LAMONGAN (Realita) - Banyak kasus di lingkungan pendidikan di Kabupaten Lamongan yang terjadi dalam 2 pekan terakhir ini.
Seperti halnya kasus dugaan penganiayaan seorang santri yang belajar disalah satu Madrasah Tsanawiyah (MTs) di Kecamatan Paciran yang saat ini ditangani Polres Lamongan dan pembotakan rambut belasan siswi oleh salah satu oknum guru Bahasa Inggris di SMP Negeri di Kecamatan Sukodadi. Pemerhati Sosial PRAKARSA Jawa Timur (Jatim), Madekhan Ali, menyesalkan hal tersebut.
Baca Juga: Viral! Wanita Gunduli Rambut Wanita Lain, Diduga Selingkuhan Suaminya
Menurutnya, saat ini semakin sulit menemukan sekolah dengan karakter kebudayaan. Drinya juga menganggap Dinas Pendidikan di Daerah masih nyaman sebagai instansi penggerak otonomi daerah.
"Sekolah seperti tidak lagi jadi pusat kebudayaan seperti yang dicita-citakan Ki Hajar Dewantara. Ing ngarso sung tulodo, Ing madya mangun karso, tut wuri handayani". kata pria yang akrab dipanggil Made itu kepada Realita.co. Rabu (30/08).

**DATA YANG DIPERIKSA:**

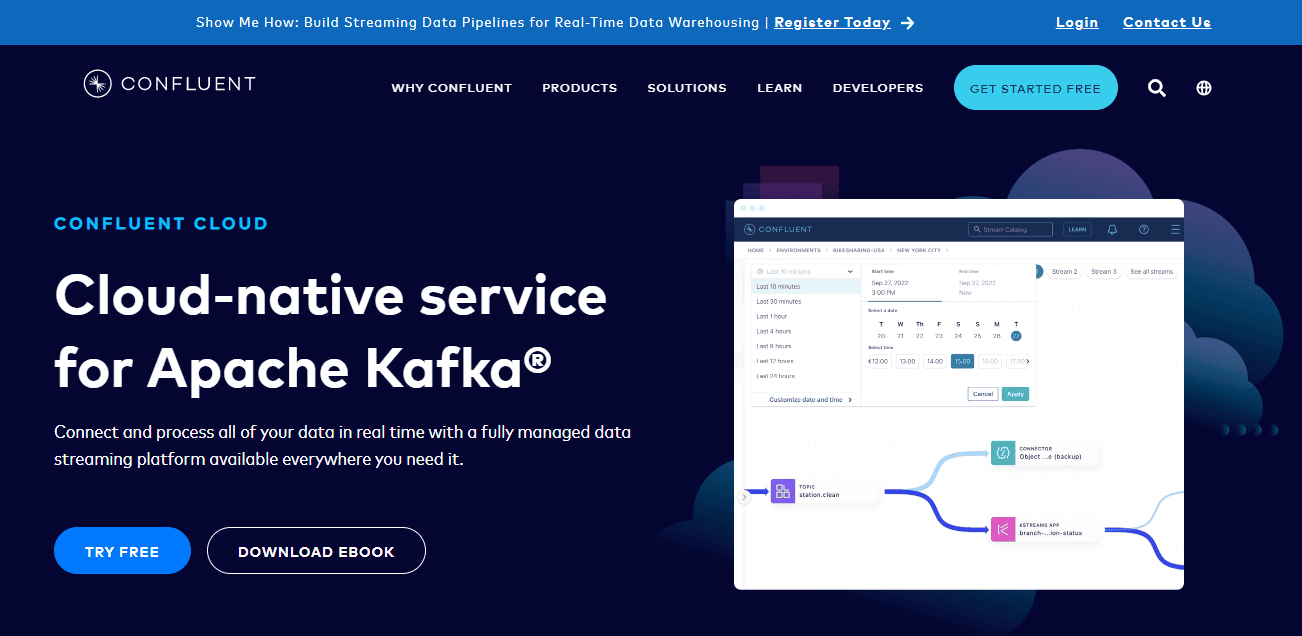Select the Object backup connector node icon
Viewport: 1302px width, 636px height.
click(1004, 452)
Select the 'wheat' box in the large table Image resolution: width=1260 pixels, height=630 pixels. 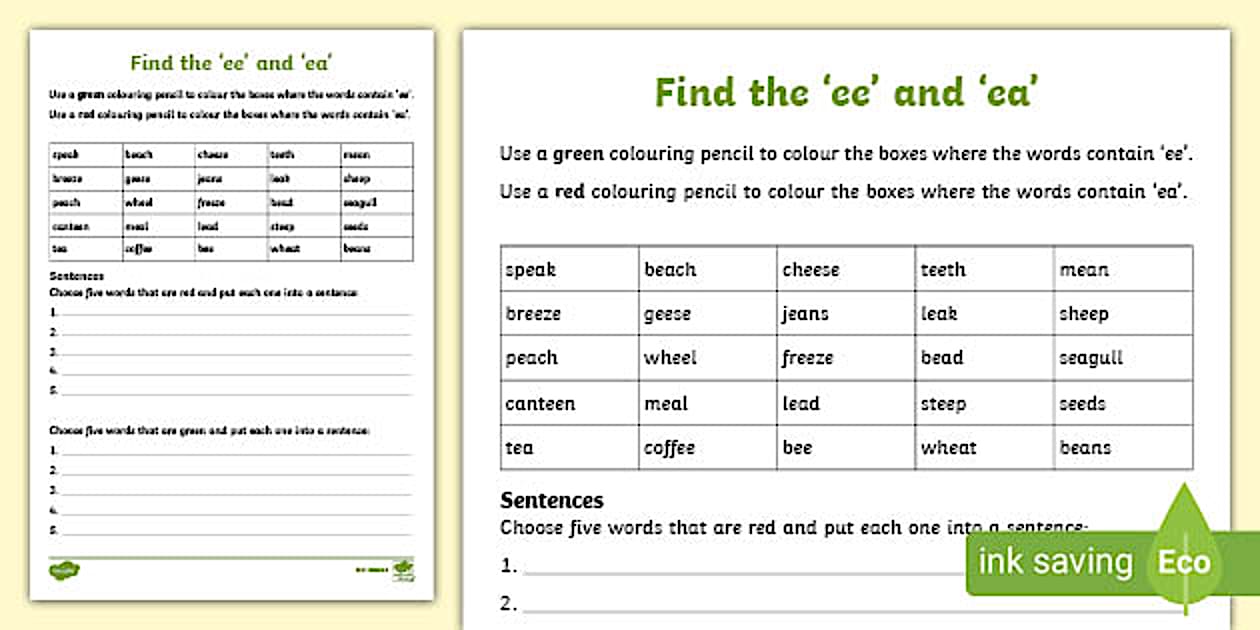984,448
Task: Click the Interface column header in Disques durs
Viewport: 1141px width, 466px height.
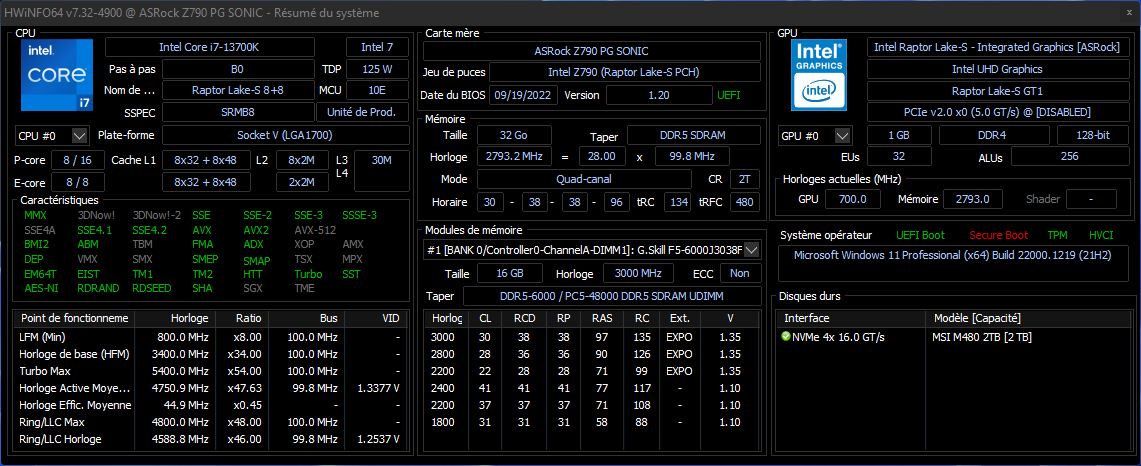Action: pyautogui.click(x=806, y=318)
* * *
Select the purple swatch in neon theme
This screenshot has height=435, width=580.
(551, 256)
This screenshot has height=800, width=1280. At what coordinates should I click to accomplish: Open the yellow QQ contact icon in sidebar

**TUGAS LATIHAN:**
(1) Tuliskan ketiga ungkapan berbahasa Jawa yang dikutip dalam berita tentang kasus pendidikan di Lamongan.
(2) Tulis ulang bagian berita tentang kasus pendidikan di Lamongan dari "Baca Juga: Viral!" sampai "Realita.co. Rabu (30/08).", dengan menukar "kebudayaan" menjadi "kesenian".

**JAWABAN PER TUGAS:**
(1)
1. Ing ngarso sung tulodo
2. Ing madya mangun karso
3. tut wuri handayani

(2)
Baca Juga: Viral! Wanita Gunduli Rambut Wanita Lain, Diduga Selingkuhan Suaminya
Menurutnya, saat ini semakin sulit menemukan sekolah dengan karakter kesenian. Drinya juga menganggap Dinas Pendidikan di Daerah masih nyaman sebagai instansi penggerak otonomi daerah.
"Sekolah seperti tidak lagi jadi pusat kesenian seperti yang dicita-citakan Ki Hajar Dewantara. Ing ngarso sung tulodo, Ing madya mangun karso, tut wuri handayani". kata pria yang akrab dipanggil Made itu kepada Realita.co. Rabu (30/08).